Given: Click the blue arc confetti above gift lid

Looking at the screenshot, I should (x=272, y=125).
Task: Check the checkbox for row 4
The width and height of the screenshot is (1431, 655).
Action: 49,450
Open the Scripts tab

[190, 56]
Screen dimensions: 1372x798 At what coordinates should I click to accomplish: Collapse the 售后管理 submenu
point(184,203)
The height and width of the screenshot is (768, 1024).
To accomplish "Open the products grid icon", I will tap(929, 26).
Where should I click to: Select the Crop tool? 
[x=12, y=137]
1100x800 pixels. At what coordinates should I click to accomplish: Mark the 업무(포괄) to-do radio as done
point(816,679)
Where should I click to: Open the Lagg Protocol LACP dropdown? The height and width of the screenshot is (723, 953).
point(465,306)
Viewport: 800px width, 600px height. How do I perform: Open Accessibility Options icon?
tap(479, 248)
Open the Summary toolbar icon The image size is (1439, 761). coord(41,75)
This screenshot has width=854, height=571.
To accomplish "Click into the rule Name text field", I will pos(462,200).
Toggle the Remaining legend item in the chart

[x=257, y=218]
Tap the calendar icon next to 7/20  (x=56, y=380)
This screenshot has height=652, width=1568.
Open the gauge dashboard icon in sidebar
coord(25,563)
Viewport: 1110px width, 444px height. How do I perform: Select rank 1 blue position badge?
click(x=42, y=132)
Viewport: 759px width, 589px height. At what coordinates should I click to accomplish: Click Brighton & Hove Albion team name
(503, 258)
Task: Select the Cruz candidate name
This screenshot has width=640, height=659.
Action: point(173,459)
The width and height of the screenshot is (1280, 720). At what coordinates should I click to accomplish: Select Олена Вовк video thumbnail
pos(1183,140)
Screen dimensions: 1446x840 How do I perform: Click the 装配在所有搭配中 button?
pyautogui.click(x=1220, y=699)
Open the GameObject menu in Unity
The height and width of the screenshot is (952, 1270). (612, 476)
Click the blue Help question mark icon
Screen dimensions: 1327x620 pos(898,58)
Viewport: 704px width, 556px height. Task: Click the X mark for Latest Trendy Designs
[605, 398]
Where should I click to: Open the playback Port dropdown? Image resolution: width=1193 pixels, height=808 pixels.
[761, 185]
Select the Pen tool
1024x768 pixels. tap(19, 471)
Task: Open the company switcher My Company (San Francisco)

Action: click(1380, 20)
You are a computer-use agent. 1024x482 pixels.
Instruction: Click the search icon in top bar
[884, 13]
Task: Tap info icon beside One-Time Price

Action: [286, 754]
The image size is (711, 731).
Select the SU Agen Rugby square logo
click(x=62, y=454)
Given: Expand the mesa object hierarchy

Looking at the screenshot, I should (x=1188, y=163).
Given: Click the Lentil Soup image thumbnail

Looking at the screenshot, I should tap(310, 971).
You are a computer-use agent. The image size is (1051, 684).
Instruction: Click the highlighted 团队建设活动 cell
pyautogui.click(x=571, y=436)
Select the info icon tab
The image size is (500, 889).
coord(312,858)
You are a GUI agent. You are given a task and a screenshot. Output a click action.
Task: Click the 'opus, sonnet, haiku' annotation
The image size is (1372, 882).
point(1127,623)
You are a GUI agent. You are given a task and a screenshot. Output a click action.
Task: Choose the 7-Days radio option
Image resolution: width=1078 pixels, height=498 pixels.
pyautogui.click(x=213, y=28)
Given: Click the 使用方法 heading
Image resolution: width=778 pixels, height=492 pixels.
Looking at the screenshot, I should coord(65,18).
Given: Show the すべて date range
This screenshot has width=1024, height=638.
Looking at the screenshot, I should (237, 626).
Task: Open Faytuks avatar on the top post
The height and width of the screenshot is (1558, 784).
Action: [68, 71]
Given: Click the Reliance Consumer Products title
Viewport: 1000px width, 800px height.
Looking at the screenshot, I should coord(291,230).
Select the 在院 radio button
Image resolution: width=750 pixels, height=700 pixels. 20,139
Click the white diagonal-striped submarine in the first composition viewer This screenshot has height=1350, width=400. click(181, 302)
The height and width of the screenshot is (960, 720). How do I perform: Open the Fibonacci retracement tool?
● ● ● ● ● ● ●
# Exercise goal
For this exercise, set down the entire listing above exactly as given.

# Result
Given: Click the blue arc confetti above gift lid

Looking at the screenshot, I should (x=272, y=125).
Task: Check the checkbox for row 4
The width and height of the screenshot is (1431, 655).
Action: 49,450
Open the Scripts tab

[190, 56]
Screen dimensions: 1372x798 At what coordinates should I click to accomplish: Collapse the 售后管理 submenu
point(184,203)
The height and width of the screenshot is (768, 1024).
To accomplish "Open the products grid icon", I will tap(929, 26).
Where should I click to: Select the Crop tool? 
[x=12, y=137]
1100x800 pixels. At what coordinates should I click to accomplish: Mark the 업무(포괄) to-do radio as done
point(816,679)
Where should I click to: Open the Lagg Protocol LACP dropdown? The height and width of the screenshot is (723, 953).
point(465,306)
Viewport: 800px width, 600px height. How do I perform: Open Accessibility Options icon?
tap(479, 248)
Open the Summary toolbar icon The image size is (1439, 761). coord(41,75)
This screenshot has width=854, height=571.
To accomplish "Click into the rule Name text field", I will pos(462,200).
Toggle the Remaining legend item in the chart

[x=257, y=218]
Tap the calendar icon next to 7/20  (x=56, y=380)
This screenshot has height=652, width=1568.
Open the gauge dashboard icon in sidebar
coord(25,563)
Viewport: 1110px width, 444px height. How do I perform: Select rank 1 blue position badge?
click(x=42, y=132)
Viewport: 759px width, 589px height. At what coordinates should I click to accomplish: Click Brighton & Hove Albion team name
(503, 258)
Task: Select the Cruz candidate name
This screenshot has width=640, height=659.
Action: point(173,459)
The width and height of the screenshot is (1280, 720). At what coordinates should I click to accomplish: Select Олена Вовк video thumbnail
pos(1183,140)
Screen dimensions: 1446x840 How do I perform: Click the 装配在所有搭配中 button?
pyautogui.click(x=1220, y=699)
Open the GameObject menu in Unity
The height and width of the screenshot is (952, 1270). (612, 476)
Click the blue Help question mark icon
Screen dimensions: 1327x620 pos(898,58)
Viewport: 704px width, 556px height. Task: Click the X mark for Latest Trendy Designs
[605, 398]
Where should I click to: Open the playback Port dropdown? Image resolution: width=1193 pixels, height=808 pixels.
[761, 185]
Select the Pen tool
1024x768 pixels. tap(19, 471)
Task: Open the company switcher My Company (San Francisco)

Action: click(1380, 20)
You are a computer-use agent. 1024x482 pixels.
Instruction: Click the search icon in top bar
[884, 13]
Task: Tap info icon beside One-Time Price

Action: [286, 754]
The image size is (711, 731).
Select the SU Agen Rugby square logo
click(x=62, y=454)
Given: Expand the mesa object hierarchy

Looking at the screenshot, I should (x=1188, y=163).
Given: Click the Lentil Soup image thumbnail

Looking at the screenshot, I should tap(310, 971).
You are a computer-use agent. The image size is (1051, 684).
Instruction: Click the highlighted 团队建设活动 cell
pyautogui.click(x=571, y=436)
Select the info icon tab
The image size is (500, 889).
coord(312,858)
You are a GUI agent. You are given a task and a screenshot. Output a click action.
Task: Click the 'opus, sonnet, haiku' annotation
The image size is (1372, 882).
point(1127,623)
You are a GUI agent. You are given a task and a screenshot. Output a click action.
Task: Choose the 7-Days radio option
Image resolution: width=1078 pixels, height=498 pixels.
pyautogui.click(x=213, y=28)
Given: Click the 使用方法 heading
Image resolution: width=778 pixels, height=492 pixels.
Looking at the screenshot, I should coord(65,18).
Given: Show the すべて date range
This screenshot has width=1024, height=638.
Looking at the screenshot, I should (237, 626).
Task: Open Faytuks avatar on the top post
The height and width of the screenshot is (1558, 784).
Action: [68, 71]
Given: Click the Reliance Consumer Products title
Viewport: 1000px width, 800px height.
Looking at the screenshot, I should coord(291,230).
Select the 在院 radio button
Image resolution: width=750 pixels, height=700 pixels. 20,139
Click the white diagonal-striped submarine in the first composition viewer This screenshot has height=1350, width=400. click(181, 302)
The height and width of the screenshot is (960, 720). How do I perform: Open the Fibonacci retracement tool?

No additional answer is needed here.